◆ **AIM OF THE EXERCISE**
Look over the lines below. Report each one that includes the string "computer".

◆ **Stored data**
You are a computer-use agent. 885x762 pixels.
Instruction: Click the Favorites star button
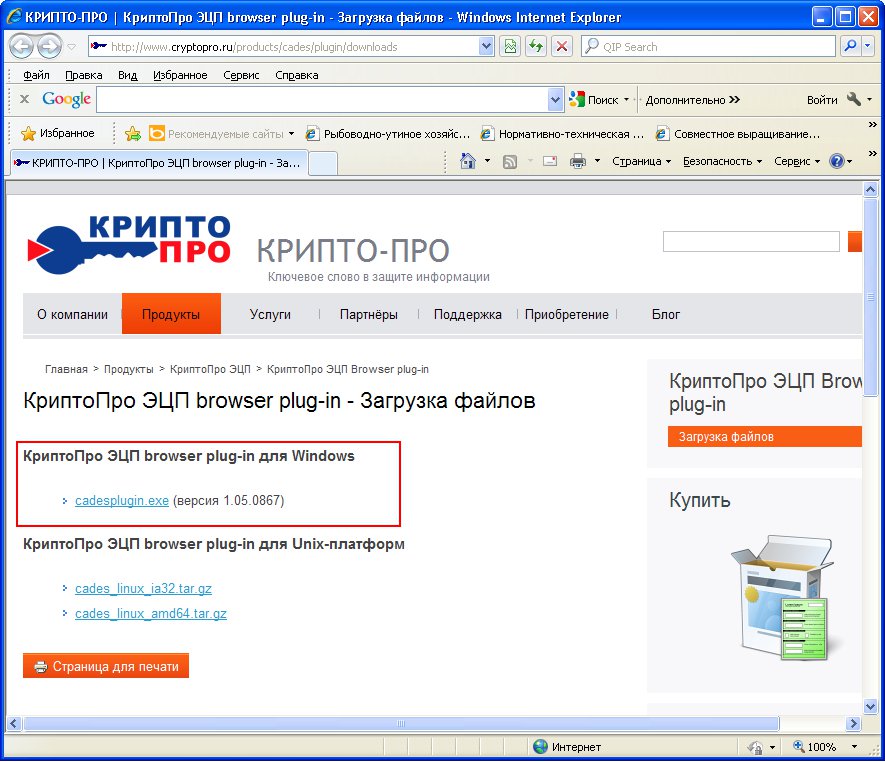[x=58, y=133]
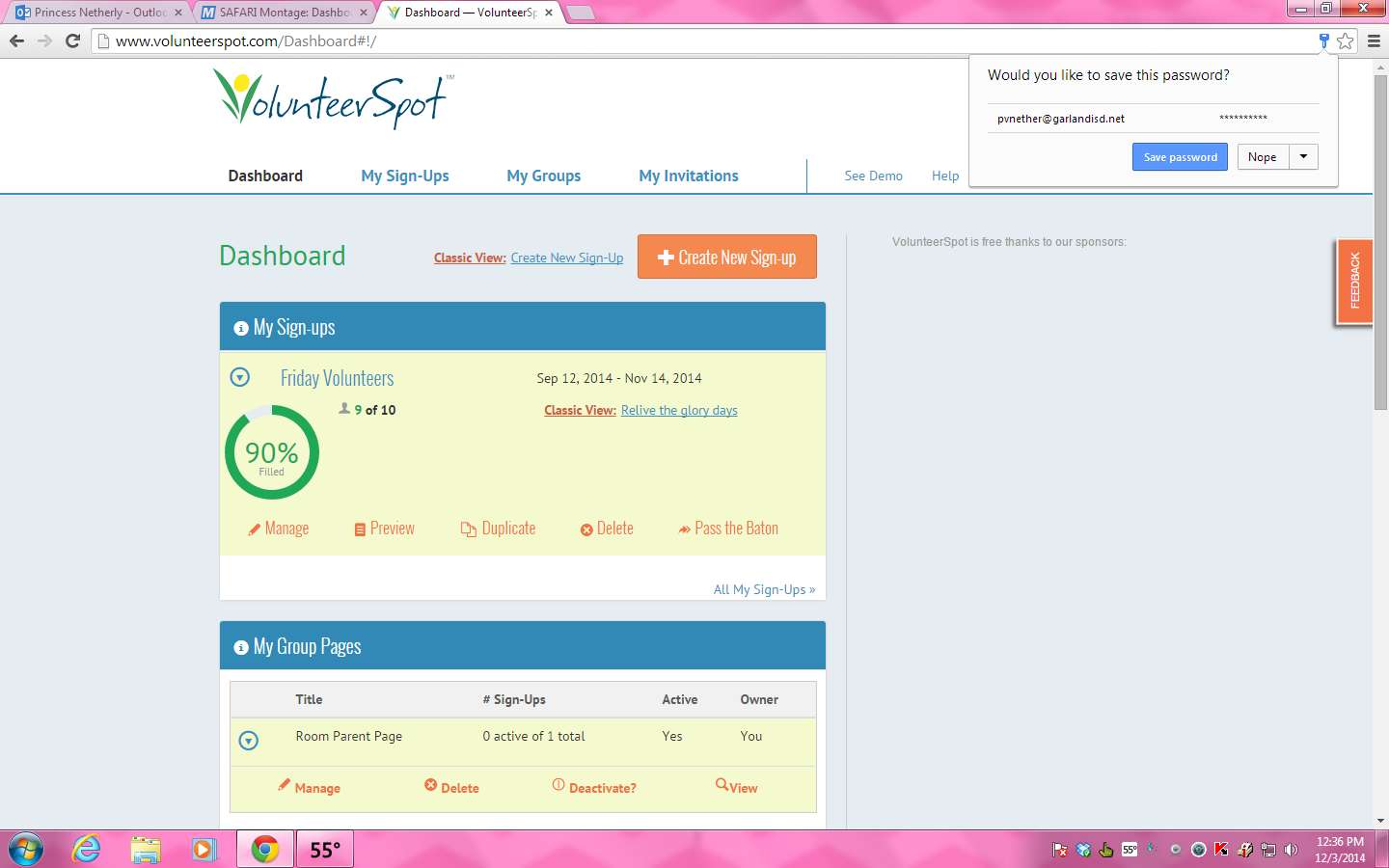Viewport: 1389px width, 868px height.
Task: Collapse the Room Parent Page row
Action: click(249, 741)
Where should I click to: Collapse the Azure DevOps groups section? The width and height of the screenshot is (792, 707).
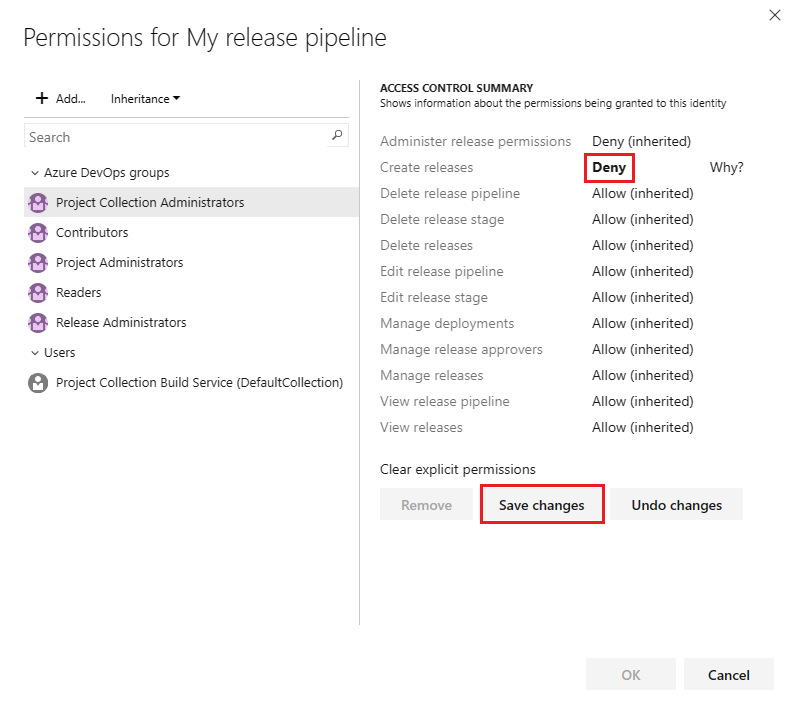click(x=35, y=173)
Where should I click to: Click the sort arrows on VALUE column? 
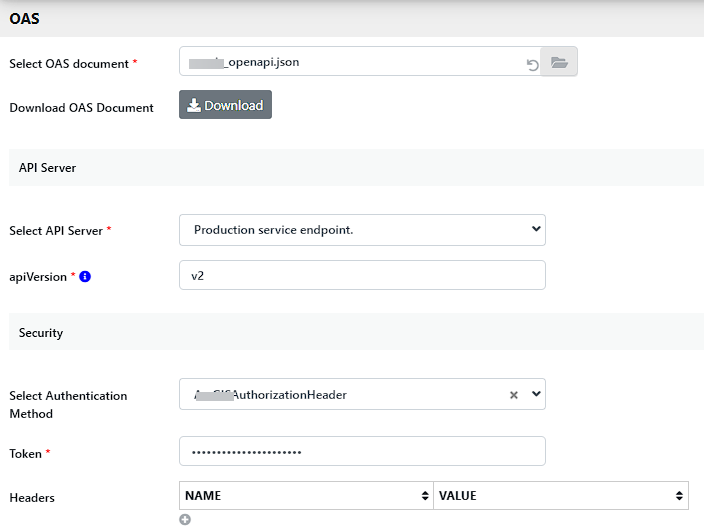681,496
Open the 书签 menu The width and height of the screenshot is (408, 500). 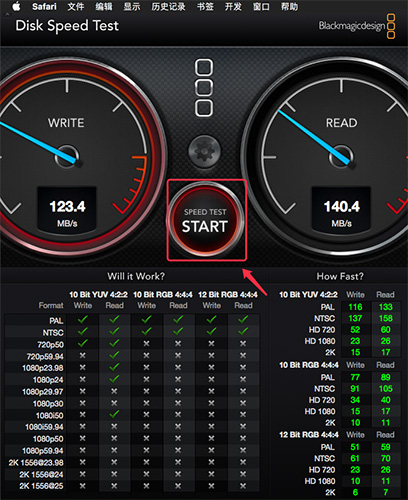point(205,7)
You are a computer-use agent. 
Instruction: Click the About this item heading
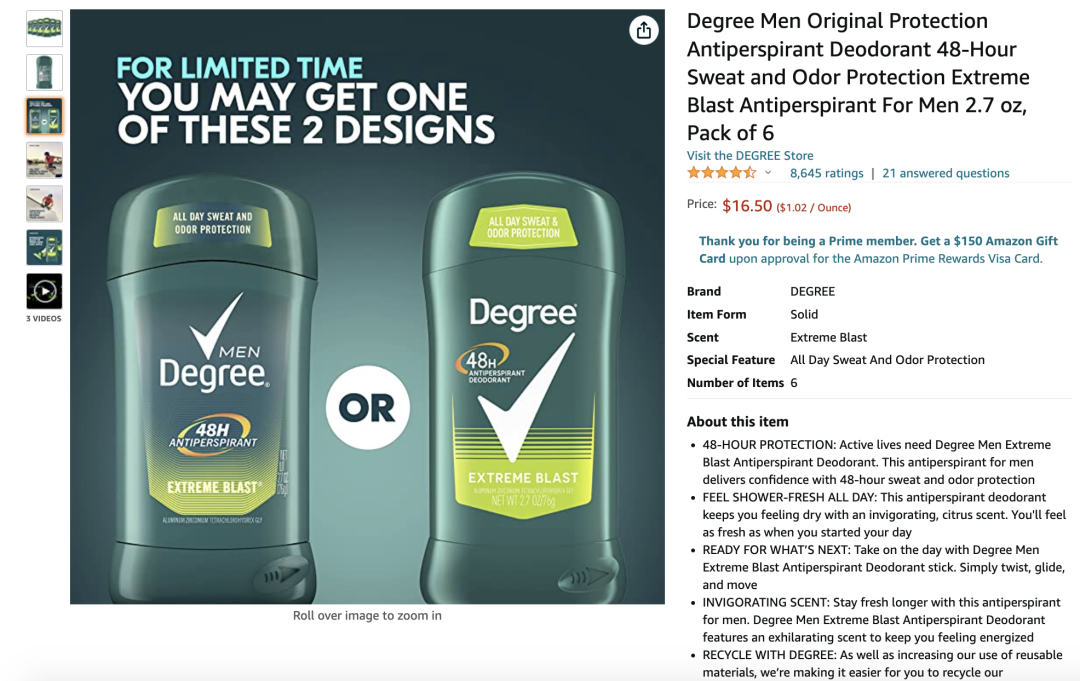click(738, 421)
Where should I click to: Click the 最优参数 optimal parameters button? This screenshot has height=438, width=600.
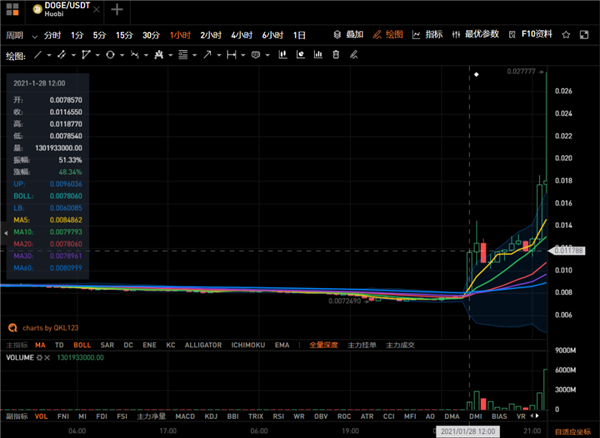[482, 34]
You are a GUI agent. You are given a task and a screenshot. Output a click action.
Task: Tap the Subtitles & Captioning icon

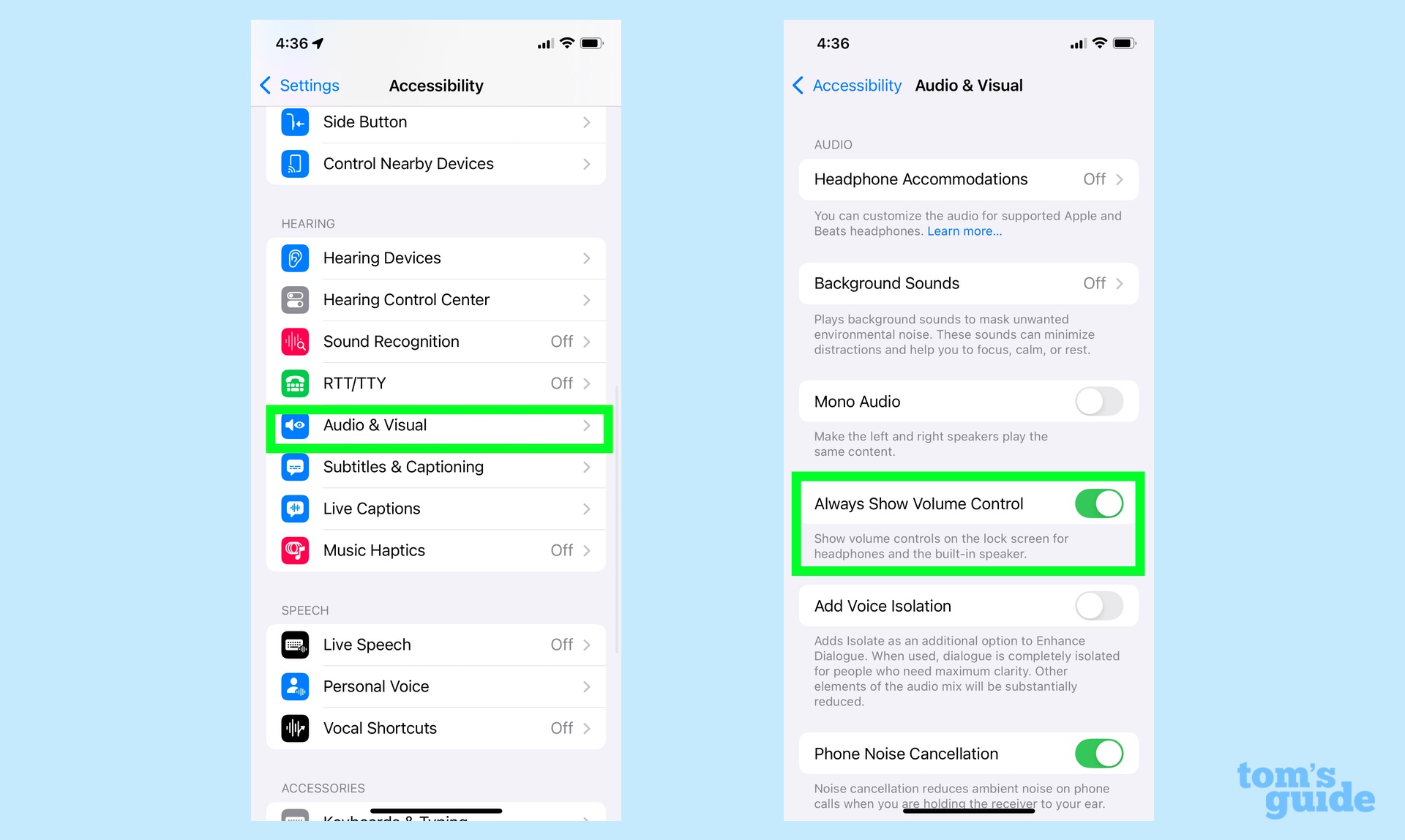296,467
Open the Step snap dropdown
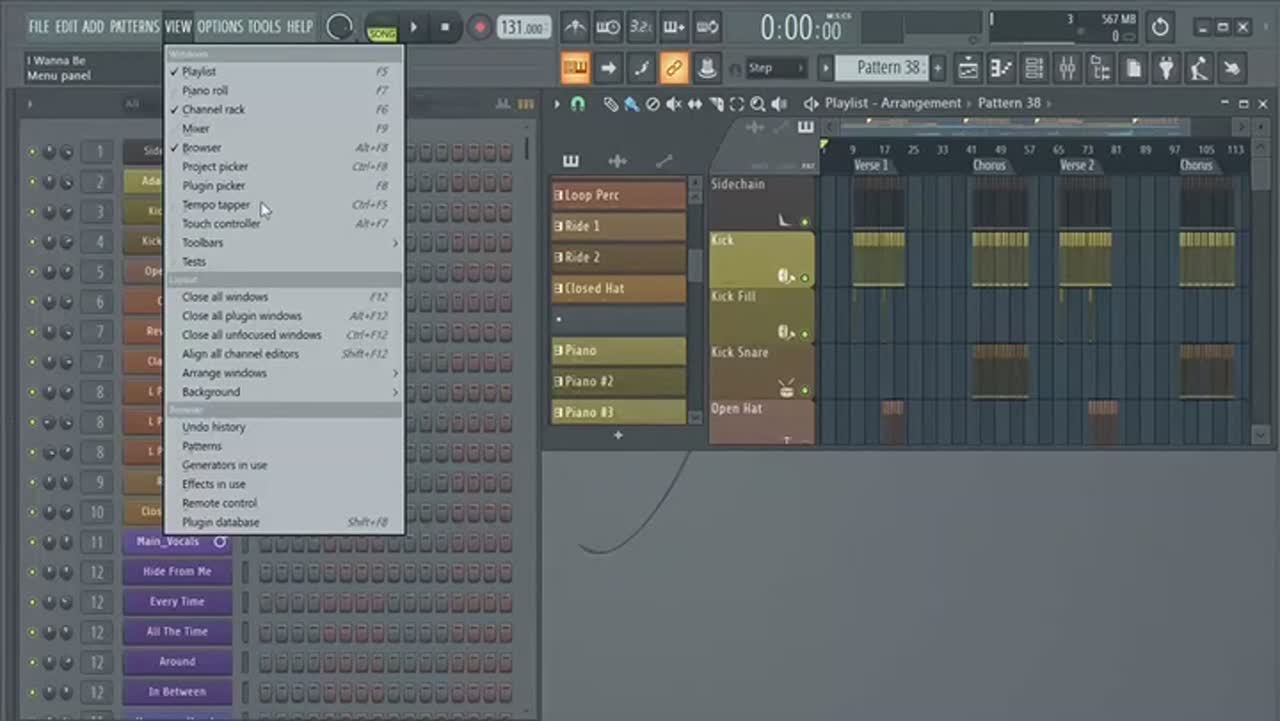The image size is (1280, 721). pos(776,68)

◆ **SOLUTION**
You are a computer-use agent. 885x762 pixels.
You are a computer-use agent. 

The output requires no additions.